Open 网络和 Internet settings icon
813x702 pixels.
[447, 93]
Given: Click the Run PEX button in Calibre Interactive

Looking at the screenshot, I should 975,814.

◆ **What you should do**
Copy the listing above word for word, keeping every line as it is.

◆ **Answer in full**
Open 网络和 Internet settings icon
813x702 pixels.
[447, 93]
Given: Click the Run PEX button in Calibre Interactive

Looking at the screenshot, I should 975,814.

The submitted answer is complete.